The IOPC told Devon and Cornwall Police to overhaul its firearms licensing procedures so it can “monitor certificate holders so that all relevant incidents, information and intelligence are available for continuous assessment of a person’s suitability to possess firearms, in line with policy” and make sure staff are properly considering each case, taking into account all relevant information.
Following the inquest conclusions, the force said it has invested £4 million in the firearms licensing unit since the tragedy, with 100 staff handling the highest number of gun licence applications of any force in England and Wales.
While Chief Constable Will Kerr apologised for the force’s failures, he hit out at a lack of national guidance around firearms licensing.

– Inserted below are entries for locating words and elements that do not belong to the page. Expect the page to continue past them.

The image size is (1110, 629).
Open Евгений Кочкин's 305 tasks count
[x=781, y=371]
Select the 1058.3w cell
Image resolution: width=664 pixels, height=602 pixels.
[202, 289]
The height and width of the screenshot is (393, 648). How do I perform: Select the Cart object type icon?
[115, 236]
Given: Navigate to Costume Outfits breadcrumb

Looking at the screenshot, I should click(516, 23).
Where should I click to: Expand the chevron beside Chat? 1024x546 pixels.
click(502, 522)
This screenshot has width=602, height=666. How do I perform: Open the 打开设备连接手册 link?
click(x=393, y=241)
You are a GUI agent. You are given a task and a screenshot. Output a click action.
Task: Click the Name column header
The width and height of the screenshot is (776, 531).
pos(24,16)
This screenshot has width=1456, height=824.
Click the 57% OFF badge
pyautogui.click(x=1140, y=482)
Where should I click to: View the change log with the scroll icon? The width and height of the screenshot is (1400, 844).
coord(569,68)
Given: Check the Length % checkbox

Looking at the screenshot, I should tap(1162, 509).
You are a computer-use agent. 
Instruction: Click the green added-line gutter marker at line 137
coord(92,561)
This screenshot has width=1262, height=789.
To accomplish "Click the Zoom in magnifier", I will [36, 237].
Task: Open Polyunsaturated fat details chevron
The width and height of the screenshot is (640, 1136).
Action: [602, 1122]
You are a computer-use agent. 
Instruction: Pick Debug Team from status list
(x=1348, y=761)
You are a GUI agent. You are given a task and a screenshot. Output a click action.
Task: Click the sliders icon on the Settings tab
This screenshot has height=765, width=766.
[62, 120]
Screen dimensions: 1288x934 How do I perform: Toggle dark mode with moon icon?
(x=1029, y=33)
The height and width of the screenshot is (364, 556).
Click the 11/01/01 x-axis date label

He said: “I accept Devon and Cornwall Police has failed our communities in regard to Jake Davison, but had there been clearer national guidance, direction and specific legislation concerning firearms licensing – decision making locally may well have been very different.
“We must all take responsibility when mistakes have been made, but must also learn as police forces collectively to prevent future tragedies.”
The IOPC also told the Home Office that forces should interview relatives and people living with the firearms certificate holder when they are “involved in a violent offence”.
The watchdog called for a “need for clear guidance on checks that should be conducted when assessing applications”, adding that people providing references for the certificate holder must have “recent knowledge of an applicant”.
Labour’s Yvette Cooper said that Home Secretary Suella Braverman needed to “urgently” address the issues identified by the IOPC.
“The Keyham shooting was devastating, and all our thoughts will be with the families and survivors on this difficult day,” the shadow home secretary said.
“The IOPC have identified clear failings both in this specific case and in the wider gun licensing process. Those must be urgently addressed by the Home Secretary.
“It is vital that the lessons of this tragedy are learned and that urgent action is taking on gun licensing and on the online radicalisation of young men, which has been overlooked for far too long.”